**WORK TO BE COMPLETED:**
Copy out, word for word, the lines of the material between the line holding "Select the PTTEP stock name" and the line holding "Image resolution: width=1266", inclusive.

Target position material
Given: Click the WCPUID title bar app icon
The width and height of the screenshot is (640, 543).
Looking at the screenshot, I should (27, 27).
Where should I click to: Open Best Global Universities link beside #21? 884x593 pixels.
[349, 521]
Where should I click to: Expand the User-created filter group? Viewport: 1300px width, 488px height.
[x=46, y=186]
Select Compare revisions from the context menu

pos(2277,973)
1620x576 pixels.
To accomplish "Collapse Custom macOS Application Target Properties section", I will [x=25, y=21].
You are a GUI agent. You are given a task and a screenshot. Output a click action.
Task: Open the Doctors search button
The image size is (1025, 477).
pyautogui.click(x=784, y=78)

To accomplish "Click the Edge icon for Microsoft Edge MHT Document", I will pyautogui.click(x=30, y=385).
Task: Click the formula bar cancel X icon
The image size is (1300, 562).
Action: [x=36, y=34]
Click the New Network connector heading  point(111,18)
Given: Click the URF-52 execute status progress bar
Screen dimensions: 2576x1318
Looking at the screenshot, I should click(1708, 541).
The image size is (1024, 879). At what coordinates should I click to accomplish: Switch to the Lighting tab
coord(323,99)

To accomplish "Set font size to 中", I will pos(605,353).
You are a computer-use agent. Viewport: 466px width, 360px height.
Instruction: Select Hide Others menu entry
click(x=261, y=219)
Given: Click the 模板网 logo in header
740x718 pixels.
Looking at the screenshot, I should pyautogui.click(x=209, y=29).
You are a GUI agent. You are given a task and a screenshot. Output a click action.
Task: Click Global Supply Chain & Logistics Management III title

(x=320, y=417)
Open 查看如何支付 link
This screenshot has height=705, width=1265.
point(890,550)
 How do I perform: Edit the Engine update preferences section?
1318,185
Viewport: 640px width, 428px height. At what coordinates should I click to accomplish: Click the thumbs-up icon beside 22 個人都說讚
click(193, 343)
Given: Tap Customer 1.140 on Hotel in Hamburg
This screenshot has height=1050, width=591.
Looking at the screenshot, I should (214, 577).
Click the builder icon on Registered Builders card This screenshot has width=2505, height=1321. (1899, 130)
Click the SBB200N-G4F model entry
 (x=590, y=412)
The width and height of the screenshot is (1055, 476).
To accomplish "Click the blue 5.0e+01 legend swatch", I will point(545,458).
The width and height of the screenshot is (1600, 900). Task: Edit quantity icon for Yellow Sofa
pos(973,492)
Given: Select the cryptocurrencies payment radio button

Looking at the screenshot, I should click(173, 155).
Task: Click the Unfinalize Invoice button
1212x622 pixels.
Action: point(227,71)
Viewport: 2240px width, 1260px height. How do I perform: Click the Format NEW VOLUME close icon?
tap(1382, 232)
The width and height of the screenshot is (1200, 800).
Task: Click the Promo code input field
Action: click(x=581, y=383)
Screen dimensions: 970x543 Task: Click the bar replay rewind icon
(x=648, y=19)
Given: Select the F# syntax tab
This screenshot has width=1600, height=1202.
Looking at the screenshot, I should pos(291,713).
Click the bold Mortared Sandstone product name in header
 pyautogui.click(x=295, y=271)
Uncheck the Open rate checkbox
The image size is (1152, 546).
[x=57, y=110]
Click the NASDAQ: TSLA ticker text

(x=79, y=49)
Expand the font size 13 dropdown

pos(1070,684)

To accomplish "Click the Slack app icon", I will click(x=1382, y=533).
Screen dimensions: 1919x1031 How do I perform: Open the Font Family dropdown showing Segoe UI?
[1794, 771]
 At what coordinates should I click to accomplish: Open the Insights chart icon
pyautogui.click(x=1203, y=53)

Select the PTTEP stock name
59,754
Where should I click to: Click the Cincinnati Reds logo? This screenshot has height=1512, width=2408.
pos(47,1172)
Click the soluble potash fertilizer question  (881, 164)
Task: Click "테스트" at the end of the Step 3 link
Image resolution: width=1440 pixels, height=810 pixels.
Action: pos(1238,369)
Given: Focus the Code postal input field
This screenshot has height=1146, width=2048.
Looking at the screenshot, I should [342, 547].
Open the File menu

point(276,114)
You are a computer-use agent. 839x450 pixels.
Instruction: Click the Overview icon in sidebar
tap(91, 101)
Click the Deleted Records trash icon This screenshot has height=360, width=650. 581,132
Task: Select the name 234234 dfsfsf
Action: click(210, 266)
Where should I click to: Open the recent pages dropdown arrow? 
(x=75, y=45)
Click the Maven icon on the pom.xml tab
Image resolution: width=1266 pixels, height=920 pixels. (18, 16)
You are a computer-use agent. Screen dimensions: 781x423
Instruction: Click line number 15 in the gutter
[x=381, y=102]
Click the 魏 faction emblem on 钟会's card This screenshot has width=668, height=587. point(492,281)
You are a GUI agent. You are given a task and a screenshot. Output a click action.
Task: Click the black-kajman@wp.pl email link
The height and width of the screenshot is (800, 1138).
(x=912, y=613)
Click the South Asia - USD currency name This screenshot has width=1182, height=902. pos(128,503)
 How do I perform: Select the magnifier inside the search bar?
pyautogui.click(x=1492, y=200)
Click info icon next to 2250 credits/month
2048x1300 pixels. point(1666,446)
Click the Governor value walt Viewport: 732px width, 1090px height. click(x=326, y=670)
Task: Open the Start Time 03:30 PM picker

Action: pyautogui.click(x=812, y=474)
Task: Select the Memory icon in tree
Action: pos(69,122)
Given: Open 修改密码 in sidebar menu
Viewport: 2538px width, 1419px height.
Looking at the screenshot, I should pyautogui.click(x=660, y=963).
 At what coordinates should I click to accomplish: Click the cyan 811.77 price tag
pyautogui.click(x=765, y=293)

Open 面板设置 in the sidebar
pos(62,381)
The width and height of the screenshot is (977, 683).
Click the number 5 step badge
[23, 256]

**WRITTEN RESPONSE:**
Select the PTTEP stock name
59,754
Where should I click to: Click the Cincinnati Reds logo? This screenshot has height=1512, width=2408.
pos(47,1172)
Click the soluble potash fertilizer question  (881, 164)
Task: Click "테스트" at the end of the Step 3 link
Image resolution: width=1440 pixels, height=810 pixels.
Action: pos(1238,369)
Given: Focus the Code postal input field
This screenshot has height=1146, width=2048.
Looking at the screenshot, I should [342, 547].
Open the File menu

point(276,114)
You are a computer-use agent. 839x450 pixels.
Instruction: Click the Overview icon in sidebar
tap(91, 101)
Click the Deleted Records trash icon This screenshot has height=360, width=650. 581,132
Task: Select the name 234234 dfsfsf
Action: click(210, 266)
Where should I click to: Open the recent pages dropdown arrow? 
(x=75, y=45)
Click the Maven icon on the pom.xml tab
Image resolution: width=1266 pixels, height=920 pixels. (18, 16)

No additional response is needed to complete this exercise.